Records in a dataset
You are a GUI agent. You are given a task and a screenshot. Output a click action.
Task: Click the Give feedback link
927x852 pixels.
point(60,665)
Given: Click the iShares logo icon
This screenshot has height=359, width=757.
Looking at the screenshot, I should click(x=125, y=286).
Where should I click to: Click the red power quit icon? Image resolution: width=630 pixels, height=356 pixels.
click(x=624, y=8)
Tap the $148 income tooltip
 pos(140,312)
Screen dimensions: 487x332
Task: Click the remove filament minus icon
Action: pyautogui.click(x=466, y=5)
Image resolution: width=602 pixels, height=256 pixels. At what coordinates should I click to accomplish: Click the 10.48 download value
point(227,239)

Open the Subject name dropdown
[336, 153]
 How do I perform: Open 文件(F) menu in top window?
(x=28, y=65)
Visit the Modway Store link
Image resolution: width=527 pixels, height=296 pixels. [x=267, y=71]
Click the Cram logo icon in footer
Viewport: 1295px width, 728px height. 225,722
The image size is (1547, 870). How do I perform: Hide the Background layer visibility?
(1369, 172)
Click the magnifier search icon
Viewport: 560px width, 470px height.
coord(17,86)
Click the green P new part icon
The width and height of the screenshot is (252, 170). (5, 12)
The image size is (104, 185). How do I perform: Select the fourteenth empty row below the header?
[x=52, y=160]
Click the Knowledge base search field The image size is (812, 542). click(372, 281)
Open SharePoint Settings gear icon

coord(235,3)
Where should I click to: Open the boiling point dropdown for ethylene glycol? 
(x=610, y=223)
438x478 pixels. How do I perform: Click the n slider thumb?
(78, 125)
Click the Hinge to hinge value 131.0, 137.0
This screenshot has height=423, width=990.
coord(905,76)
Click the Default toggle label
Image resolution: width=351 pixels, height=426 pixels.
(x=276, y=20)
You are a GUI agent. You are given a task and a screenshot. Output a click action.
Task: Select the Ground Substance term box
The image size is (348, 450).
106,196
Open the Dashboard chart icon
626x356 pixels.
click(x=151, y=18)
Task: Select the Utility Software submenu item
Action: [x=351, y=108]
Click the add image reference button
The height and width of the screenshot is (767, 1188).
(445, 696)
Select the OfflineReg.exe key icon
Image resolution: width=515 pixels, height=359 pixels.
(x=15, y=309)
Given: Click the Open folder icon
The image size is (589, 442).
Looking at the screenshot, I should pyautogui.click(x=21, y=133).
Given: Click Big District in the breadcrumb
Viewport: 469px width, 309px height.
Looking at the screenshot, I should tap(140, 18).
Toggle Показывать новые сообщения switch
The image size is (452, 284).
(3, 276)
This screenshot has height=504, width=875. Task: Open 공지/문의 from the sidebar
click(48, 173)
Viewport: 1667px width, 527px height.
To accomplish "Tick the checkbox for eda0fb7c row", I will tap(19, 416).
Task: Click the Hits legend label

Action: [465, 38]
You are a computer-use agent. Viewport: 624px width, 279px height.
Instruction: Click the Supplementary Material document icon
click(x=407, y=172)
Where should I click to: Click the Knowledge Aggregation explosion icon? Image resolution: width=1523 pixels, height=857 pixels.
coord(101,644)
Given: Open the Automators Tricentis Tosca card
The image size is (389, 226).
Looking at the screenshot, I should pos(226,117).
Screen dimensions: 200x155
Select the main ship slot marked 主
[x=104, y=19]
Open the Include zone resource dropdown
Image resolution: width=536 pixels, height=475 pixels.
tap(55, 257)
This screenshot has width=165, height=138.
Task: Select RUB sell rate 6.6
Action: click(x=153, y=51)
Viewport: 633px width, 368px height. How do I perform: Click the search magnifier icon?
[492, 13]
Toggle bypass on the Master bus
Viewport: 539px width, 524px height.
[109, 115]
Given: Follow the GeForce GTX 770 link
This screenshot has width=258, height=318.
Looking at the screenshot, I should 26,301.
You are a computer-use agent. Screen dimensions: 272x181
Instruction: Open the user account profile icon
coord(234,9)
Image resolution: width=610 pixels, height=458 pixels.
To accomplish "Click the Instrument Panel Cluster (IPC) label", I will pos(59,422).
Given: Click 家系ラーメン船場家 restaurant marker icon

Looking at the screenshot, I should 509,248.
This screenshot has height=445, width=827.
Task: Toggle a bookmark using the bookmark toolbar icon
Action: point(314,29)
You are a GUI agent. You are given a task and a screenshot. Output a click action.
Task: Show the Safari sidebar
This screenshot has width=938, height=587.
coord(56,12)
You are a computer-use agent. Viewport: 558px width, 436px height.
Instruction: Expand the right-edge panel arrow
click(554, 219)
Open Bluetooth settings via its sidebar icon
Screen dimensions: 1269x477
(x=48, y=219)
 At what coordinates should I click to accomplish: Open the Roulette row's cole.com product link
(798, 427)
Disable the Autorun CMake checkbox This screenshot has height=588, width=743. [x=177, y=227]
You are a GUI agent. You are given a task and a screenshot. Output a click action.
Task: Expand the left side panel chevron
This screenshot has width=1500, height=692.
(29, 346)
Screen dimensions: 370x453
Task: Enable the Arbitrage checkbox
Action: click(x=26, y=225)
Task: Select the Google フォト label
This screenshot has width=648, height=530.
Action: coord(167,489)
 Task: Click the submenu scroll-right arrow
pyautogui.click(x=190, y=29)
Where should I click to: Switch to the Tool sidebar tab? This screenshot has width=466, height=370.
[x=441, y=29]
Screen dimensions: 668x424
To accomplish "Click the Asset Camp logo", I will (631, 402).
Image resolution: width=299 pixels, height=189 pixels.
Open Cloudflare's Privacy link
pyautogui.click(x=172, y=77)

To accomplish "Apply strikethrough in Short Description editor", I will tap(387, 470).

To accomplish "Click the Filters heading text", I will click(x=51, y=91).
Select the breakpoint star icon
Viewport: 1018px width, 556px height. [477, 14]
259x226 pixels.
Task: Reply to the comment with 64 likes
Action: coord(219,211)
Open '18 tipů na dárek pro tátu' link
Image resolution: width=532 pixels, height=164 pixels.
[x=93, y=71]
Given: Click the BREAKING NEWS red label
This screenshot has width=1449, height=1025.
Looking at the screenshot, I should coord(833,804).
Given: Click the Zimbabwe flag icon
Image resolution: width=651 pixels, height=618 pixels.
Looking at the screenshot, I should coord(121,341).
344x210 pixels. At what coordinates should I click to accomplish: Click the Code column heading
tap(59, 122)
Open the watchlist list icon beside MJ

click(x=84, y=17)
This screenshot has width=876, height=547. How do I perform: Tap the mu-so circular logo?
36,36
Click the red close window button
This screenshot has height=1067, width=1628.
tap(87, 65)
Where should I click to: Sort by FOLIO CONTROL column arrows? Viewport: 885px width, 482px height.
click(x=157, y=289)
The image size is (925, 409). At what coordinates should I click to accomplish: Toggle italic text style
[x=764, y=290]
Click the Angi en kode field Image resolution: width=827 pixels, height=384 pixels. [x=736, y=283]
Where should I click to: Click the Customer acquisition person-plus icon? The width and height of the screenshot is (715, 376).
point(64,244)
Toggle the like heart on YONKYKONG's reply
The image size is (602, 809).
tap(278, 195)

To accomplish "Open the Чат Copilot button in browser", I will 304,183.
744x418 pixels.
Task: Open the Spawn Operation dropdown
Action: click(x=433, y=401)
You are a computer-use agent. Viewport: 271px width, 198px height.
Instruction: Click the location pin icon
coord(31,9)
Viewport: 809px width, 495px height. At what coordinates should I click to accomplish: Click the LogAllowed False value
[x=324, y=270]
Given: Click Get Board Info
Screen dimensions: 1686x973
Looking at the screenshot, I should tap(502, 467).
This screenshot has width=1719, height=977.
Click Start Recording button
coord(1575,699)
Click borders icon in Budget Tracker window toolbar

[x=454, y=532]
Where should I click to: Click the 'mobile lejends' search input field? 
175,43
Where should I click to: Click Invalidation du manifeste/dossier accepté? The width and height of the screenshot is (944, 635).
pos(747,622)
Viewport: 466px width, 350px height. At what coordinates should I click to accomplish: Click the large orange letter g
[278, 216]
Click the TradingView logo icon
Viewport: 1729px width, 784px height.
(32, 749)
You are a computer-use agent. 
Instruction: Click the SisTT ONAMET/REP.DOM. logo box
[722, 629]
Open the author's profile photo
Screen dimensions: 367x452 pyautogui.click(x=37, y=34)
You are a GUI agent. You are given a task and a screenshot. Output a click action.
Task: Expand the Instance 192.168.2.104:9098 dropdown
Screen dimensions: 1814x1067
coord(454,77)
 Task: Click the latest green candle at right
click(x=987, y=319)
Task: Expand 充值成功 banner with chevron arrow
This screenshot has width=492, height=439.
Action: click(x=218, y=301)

### Directions for this task
Rewrite the records from the line with "Click the TradingView logo icon" up to and including the line with "Screen dimensions: 367x452", replacing "Viewport" with "Display" and keeping everything else the same.

### Correct response
Click the TradingView logo icon
Display: 1729px width, 784px height.
(32, 749)
You are a computer-use agent. 
Instruction: Click the SisTT ONAMET/REP.DOM. logo box
[722, 629]
Open the author's profile photo
Screen dimensions: 367x452 pyautogui.click(x=37, y=34)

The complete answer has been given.